Le personnel est-il vraiment politique ? Lettre à Giorgio Muratore

Cher Giorgio,
Chacun de nous, chacun de ceux « qui ont essayé de faire quelque chose » devrait expliquer où sont les racines, les causes profondes de son « indignation ».

Peut-être, au-delà des nombreuses affinités électives qui nous rapprochent comme des frères ou des cousins, nous n’avons pas les mêmes idiosyncrasies, les mêmes rages pour les mêmes offenses à l’œil ou à l’estomac, à l’esthétique et à la morale, je veux dire.
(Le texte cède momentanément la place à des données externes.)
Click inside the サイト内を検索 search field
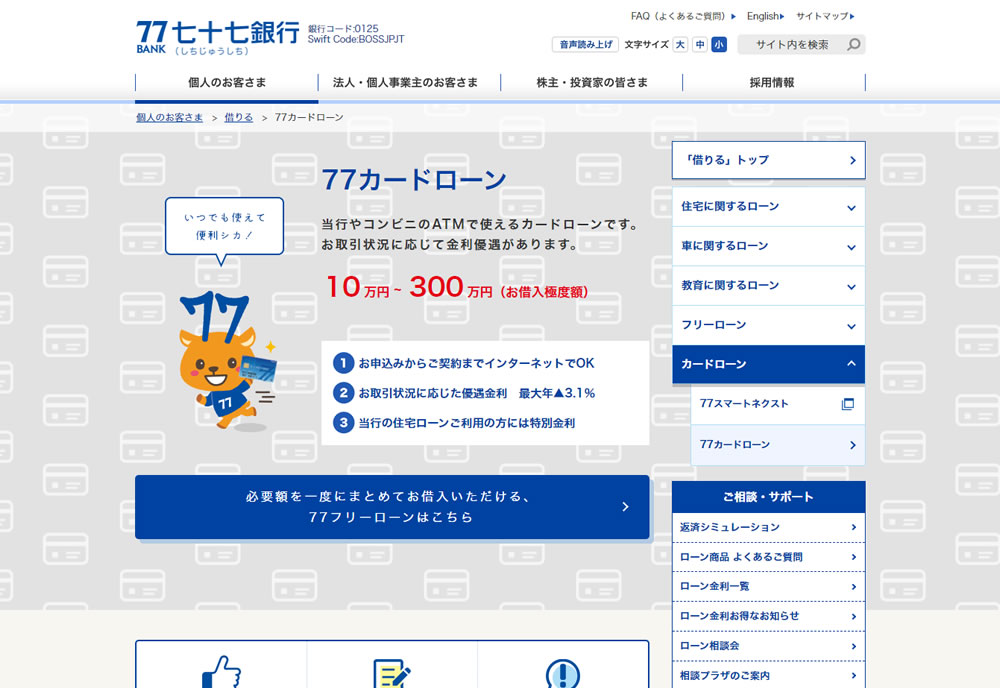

Peut-être, avec le temps, nos batailles respectives sont devenues plus ciblées, ou alors elles se trouvent forcément coincées dans des contextes plus étreints, différents et lointains l’un de l’autre.
 Certes, après un parcours commun, nos vies se sont séparées. Non seulement en raison de ma décision de partir à Bologne.
En fait, inaugurant une nouvelle vague d’architectes romains émigrants à Bologne et en Emilia-Romagna (dont faisaient partie, entre autres, Giuseppe Manacorda, Pier Camillo Beccaria, Marco Peticca, Edoardo Pregher, Maurizio Ascani et Gian Piero Rossi) deux ans depuis la fin des études universitaires j’avais décidé de franchir les Apennins pour couper le cordon ombilical avec Rome, aimée et haïe, tandis que tu as décidé de rester, de lutter, à Rome, dans cette même faculté d’architecture, offrant aux nouvelles générations un exemple lumineux de ce que veut dire transmettre démocratiquement et honnêtement le savoir ainsi que les expériences indispensables pour progresser dans un esprit de liberté.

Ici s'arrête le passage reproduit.